**WORK REQUIRED**
Shown below are entries with pictures; the line with "This screenshot has width=812, height=507." through the line with "This screenshot has height=364, width=605." is the span to retype exactly, and the pictures stay out.

(EXTRACTED RECORDS Opens)

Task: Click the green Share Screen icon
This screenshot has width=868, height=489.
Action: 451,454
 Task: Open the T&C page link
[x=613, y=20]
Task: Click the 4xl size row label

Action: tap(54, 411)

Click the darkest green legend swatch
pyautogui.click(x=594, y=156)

(EXTRACTED RECORDS Closes)
(EXTRACTED RECORDS Opens)

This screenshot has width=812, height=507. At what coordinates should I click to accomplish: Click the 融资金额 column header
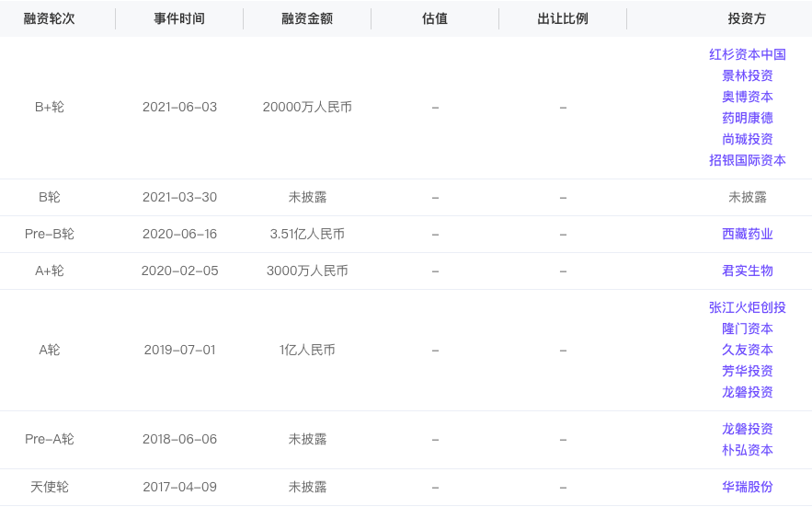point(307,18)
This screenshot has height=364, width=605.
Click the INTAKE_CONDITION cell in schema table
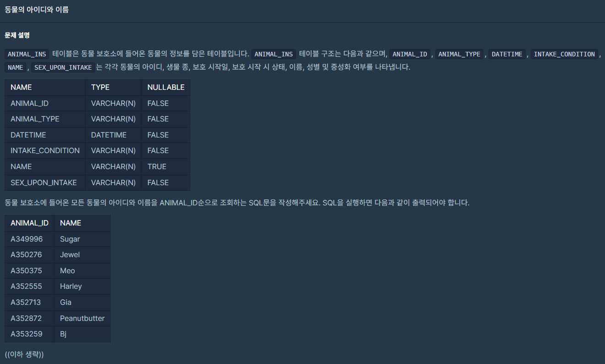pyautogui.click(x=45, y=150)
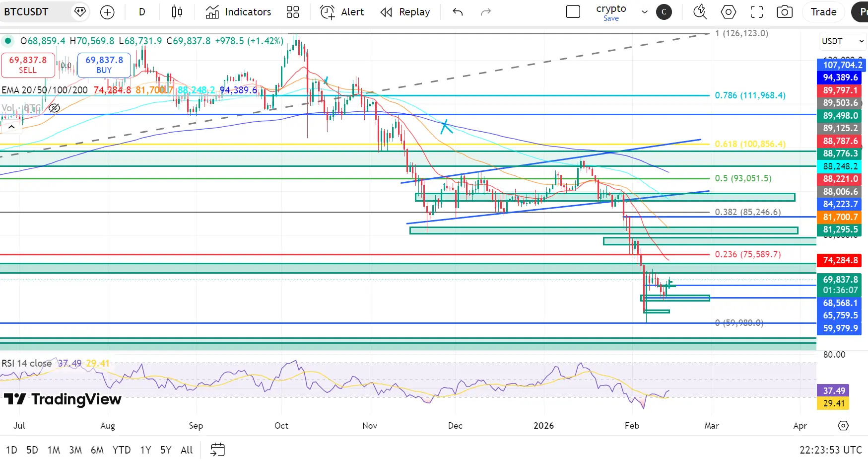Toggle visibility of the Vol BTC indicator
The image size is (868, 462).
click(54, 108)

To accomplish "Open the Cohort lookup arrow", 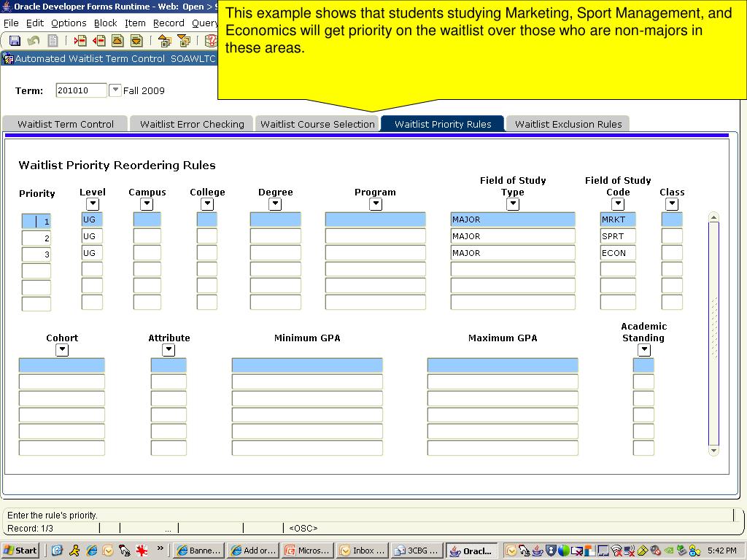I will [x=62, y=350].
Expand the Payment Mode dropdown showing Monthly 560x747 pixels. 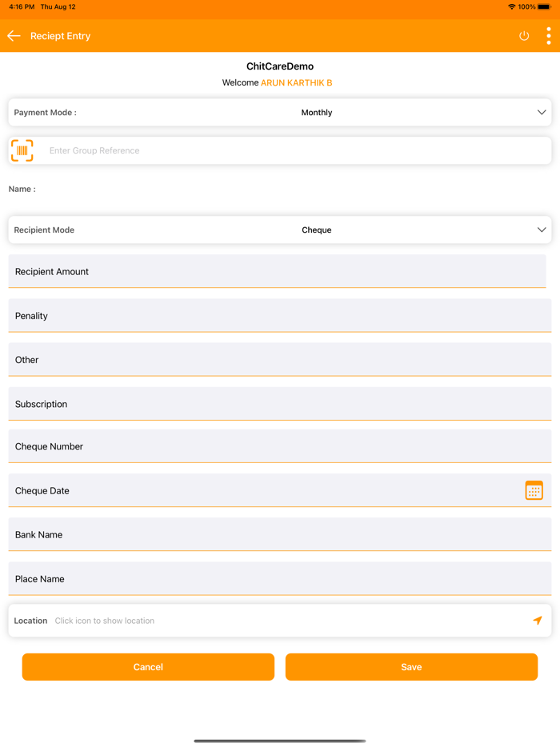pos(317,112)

(EXTRACTED RECORDS Closes)
(EXTRACTED RECORDS Opens)

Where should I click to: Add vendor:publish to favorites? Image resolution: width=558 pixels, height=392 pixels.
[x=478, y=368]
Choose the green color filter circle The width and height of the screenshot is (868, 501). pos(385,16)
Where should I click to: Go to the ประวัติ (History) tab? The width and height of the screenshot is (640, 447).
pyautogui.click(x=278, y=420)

(EXTRACTED RECORDS Closes)

**REPLY TO THE EXERCISE**
This screenshot has width=812, height=507. At what coordinates should I click to accomplish: Click the 融资金额 column header
point(307,18)
This screenshot has height=364, width=605.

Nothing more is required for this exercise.